Pierce O’Leary didn’t spend his summer sulking when his August homecoming collapsed. He didn’t bury himself in frustration or sit there replaying the disappointment.
He ran. And ran. And ran.
By the time he finished, the Dubliner had accidentally completed a full ultramarathon training programme — knocking out 58 kilometres from Dublin to Glendalough, running mountain trails, hammering descents, climbing through Wicklow forests and even sprinting straight through a film set.
“I literally ended up doing a full prep of an ultramarathon,” O’Leary laughed when speaking to Boxing Ticknets NI. “My strength coach was training for one and I love running. So I just followed the schedule. We’d do hundreds and thousands of miles together. Then one day I ran 58k — Dublin to Glendalough. Mad.”
What began as a distraction from the collapsed homecoming ended up transforming him physically and mentally. Camp for his fight this weekend in Nottingham, he says, has never felt so easy.
“This has probably been one of the best camps of my life,” he said. “No stress. Everything went smooth. The fitness level was already there — I wasn’t rebuilding anything. It was literally compound interest. All the work from the summer just stacked on top of itself.”
The stories from the Wicklow mountains sound like something between a Rocky montage and a comedy sketch. There was the day he and his coach accidentally ran straight through a Civil War film being shot on location.
“We just kept going,” he said. “Two lads at the gates, they couldn’t catch us — we were gone.
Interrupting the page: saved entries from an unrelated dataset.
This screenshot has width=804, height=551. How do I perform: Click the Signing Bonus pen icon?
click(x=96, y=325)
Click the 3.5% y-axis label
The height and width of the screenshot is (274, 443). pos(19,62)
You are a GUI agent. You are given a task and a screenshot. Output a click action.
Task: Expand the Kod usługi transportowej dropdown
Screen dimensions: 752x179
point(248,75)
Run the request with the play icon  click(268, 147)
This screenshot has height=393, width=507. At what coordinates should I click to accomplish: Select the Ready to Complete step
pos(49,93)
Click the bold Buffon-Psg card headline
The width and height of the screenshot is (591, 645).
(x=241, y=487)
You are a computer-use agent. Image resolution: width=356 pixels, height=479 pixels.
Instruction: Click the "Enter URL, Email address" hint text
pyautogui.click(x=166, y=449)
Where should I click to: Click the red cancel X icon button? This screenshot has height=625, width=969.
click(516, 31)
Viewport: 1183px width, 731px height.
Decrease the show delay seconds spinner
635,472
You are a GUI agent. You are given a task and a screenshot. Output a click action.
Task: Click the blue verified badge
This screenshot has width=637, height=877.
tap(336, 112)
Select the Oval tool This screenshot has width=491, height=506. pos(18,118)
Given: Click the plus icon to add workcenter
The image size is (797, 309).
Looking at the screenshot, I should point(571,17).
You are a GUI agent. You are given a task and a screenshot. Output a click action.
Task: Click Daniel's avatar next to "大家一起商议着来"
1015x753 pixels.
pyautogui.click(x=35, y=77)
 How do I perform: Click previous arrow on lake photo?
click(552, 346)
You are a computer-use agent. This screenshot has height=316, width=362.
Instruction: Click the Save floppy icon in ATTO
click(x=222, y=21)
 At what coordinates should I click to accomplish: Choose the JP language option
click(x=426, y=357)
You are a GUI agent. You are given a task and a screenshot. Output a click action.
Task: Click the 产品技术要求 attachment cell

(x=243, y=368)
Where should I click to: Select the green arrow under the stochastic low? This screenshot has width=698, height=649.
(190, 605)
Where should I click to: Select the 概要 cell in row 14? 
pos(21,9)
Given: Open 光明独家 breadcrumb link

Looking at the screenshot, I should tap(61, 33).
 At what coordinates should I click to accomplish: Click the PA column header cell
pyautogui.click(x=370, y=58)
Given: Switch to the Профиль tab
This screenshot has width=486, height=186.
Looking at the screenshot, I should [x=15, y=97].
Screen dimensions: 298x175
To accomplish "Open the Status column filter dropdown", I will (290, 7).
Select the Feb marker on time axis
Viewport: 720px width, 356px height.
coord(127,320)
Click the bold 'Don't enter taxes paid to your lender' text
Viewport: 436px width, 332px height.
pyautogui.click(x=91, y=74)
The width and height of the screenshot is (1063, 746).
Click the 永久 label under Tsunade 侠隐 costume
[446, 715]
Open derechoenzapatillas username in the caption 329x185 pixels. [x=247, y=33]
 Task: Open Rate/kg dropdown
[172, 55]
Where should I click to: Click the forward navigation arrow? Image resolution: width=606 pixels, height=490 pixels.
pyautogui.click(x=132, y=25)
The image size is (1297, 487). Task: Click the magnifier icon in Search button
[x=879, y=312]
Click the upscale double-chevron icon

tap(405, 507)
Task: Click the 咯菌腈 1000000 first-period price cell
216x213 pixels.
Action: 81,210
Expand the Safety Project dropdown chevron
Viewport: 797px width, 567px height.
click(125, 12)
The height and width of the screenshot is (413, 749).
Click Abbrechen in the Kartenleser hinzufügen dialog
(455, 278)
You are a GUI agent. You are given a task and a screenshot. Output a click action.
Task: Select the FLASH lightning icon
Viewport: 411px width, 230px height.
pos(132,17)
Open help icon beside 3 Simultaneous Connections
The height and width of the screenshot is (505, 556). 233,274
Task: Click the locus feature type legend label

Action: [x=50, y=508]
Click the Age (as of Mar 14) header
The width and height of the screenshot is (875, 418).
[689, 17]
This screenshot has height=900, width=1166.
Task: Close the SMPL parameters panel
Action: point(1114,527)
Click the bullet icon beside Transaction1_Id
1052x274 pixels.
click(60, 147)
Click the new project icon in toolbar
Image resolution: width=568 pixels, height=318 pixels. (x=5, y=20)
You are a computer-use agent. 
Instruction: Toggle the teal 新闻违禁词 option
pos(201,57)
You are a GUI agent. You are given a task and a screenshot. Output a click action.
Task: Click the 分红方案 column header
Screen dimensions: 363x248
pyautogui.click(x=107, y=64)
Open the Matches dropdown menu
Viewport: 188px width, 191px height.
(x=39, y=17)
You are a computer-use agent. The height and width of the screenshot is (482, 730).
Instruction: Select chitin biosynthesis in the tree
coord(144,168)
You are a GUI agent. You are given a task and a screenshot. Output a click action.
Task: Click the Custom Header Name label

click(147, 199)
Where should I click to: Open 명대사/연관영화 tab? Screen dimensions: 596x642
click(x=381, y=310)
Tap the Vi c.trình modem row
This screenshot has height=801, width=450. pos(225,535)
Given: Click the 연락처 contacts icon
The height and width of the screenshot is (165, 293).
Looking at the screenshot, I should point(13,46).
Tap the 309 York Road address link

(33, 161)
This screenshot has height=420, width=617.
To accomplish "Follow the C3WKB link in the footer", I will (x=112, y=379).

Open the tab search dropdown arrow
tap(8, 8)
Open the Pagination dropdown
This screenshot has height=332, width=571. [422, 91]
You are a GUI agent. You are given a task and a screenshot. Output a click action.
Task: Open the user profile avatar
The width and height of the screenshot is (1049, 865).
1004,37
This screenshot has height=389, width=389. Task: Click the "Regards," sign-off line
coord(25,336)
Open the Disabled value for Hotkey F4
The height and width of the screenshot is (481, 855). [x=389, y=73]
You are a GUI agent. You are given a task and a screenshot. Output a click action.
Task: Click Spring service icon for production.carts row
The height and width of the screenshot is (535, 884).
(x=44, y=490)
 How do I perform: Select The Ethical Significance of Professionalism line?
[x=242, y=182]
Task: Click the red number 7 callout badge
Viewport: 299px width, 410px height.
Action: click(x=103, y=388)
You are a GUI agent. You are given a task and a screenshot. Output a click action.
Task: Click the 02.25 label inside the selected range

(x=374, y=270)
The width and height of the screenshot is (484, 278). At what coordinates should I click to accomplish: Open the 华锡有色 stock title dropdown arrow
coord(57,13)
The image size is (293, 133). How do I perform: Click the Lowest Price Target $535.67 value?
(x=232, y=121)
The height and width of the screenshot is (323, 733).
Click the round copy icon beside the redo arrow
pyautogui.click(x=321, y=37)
We ran through the set, up the mountain, back down through it again. You’ll probably see us as extras when the film comes out!”
Then there was the moment they realised they massively underestimated the distance… and the fuel needed.
“We didn’t think we were running 26k, so we only brought stuff for an hour or two,” he said. “We ended up in the car park where all the film catering was. I went full Dub — bit of water, said thanks, then filled the bag with sandwiches, apples, bananas when they turned their back. That got us another 10k!”
Behind the laughs, though, is the real benefit: the grit needed for a fighter trying to climb levels.